Incluso yo, con mucha menos experiencia que él, he podido comprobar por mí mismo todo lo que dice, aunque también haya visto excepciones. Y le digo que todos los cambios traídos por Bolonia, la innovación, que aquí se traduce en palabrería y en creerse que una tablet es per se mejor que un libro, los procedimientos de calidad, las auditorías, las certificaciones y verificaciones, en otros países quizá se tomen en serio y aporten algo, pero aquí han caído bajo la maldición de uno de nuestros males endémicos, han sido presa de una de nuestras grandes amenazas, siempre acechante: el paripé.

El paripé, el hacer que se hace, el hacer como si se hiciera, el quedarse en las formas, en las apariencias, sin ir más allá, sin profundizar, sin sacarle partido a nada, porque sencillamente nadie se cree nada y, en la perfecta profecía autocumplida, acaba teniendo razón. No se trata de ser, ni de hacer, sino de parecer.

Tenemos cosas estupendas, lo creo de verdad, pero con demasiada frecuencia somos poco serios.

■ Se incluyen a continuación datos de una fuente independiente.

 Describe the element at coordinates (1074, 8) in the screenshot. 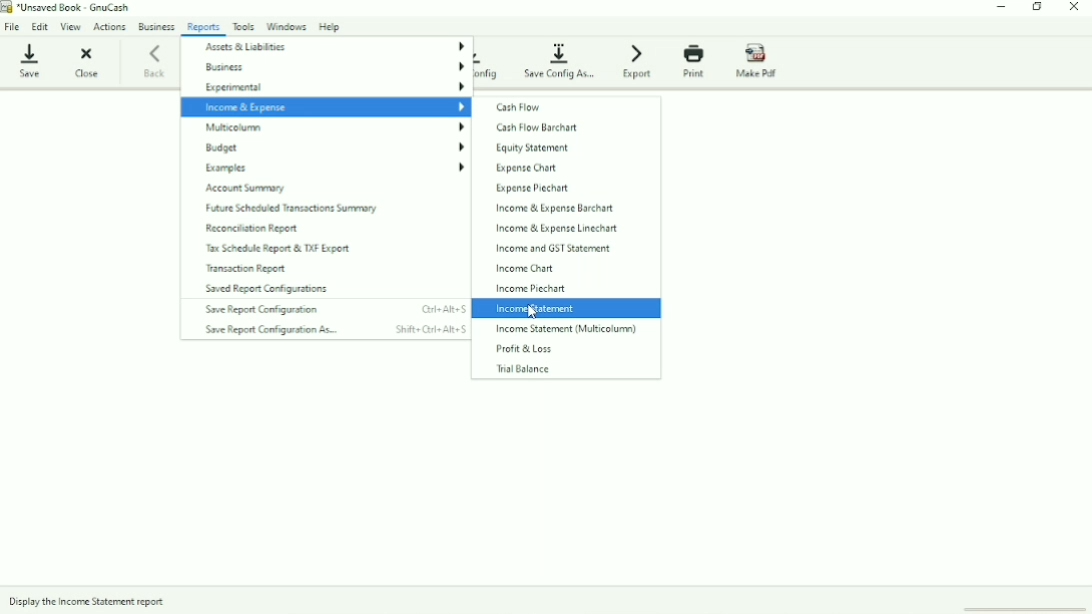

I see `Close` at that location.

No es un problema exclusivo de la universidad ni del sistema de enseñanza, por supuesto. Piensen en las Iso de organizaciones y empresas y en qué se notan: lo que cuenta es el papelito, el reconocimiento enmarcado en el vestíbulo. Es un problema del país, un problema cultural. Tenemos cosas estupendas, lo creo de verdad, pero con demasiada frecuencia somos poco serios. No tenemos claro que, en casi cualquier campo, los resultados valiosos requieren trabajo y tesón, y llegan poco a poco y son poco enmarcables.

Lo cierto es que uno siempre encuentra motivos para decepcionarse. En cambio, las alegrías se venden más caras, hay que pararse a descubrirlas. Y por eso no se deben dejar pasar: el Webb, Nochebuena, las chicas de un típico bar americano, los encuentros por la calle y algún que otro café.